July 2021 was the hottest month ever

According to data from the US National Environmental Information Agency, global temperatures have been the highest since the surveys began

(photo: National Oceanic and Atmospheric Administration) July 2021 earned the sad distinction of being the hottest month in the world on record, since the measurements of global temperatures began 142 years ago. This was demonstrated by the data published today by the National Agency for Environmental Information of the United States (NCEI), which once again underline the need to demand ever more ambitious and radical actions to reduce global warming and greenhouse gas emissions. According to Ncei it is likely that this year will enter the ranking of the 10 hottest years ever.

The extreme climatic events that have affected the whole world in recent months have been tangible proof of the devastating effects it can cause the increase in temperatures, due to man-made CO2 emissions. A danger also confirmed by the data published in the latest report of the Intergovernmental Group on Climate Change (IPCC) of the United Nations of last August 9, in which experts declared a climate "red code" for humanity.

(2 of 5) #July 2021 global surface temp was 1.67 ° F (0.93 ° C) above avg - making it the hottest July recorded to date. https://t.co/xKGLizOml4 via @NOAANCEIclimate #StateOfClimate report # July2021 pic.twitter.com/8hHkF8ndVM

- NOAA (@NOAA) August 13, 2021

Ncei data

Worldwide, in July, the combined temperature of the earth's surface and that of the ocean was almost one degree (0.93 Celsius) above the average of twentieth century, which stands at 15.8 degrees. The previous global record, set in 2016 and confirmed in 2019 and 2020, was surpassed by 0.01 celsius. In the Northern Hemisphere alone, the Earth's surface temperature exceeded the average of 1.54 degrees and in both Asia and Europe July 2021 was the hottest month ever.

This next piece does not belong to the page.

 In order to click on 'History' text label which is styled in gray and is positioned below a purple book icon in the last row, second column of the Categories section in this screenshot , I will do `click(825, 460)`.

“This new record adds to the already disturbing collection of data and events generated by global climate change, ”said Rick Spinrad, head of the US Agency for Oceanography, Meteorology and Climate. "Scientists from around the world have provided the most up-to-date assessment of the ways in which the climate is changing," he added referring to the IPCC report, "which demonstrates how human influence is at the root of these changes and confirms how their impact both rapidly spreading and intensifying ”.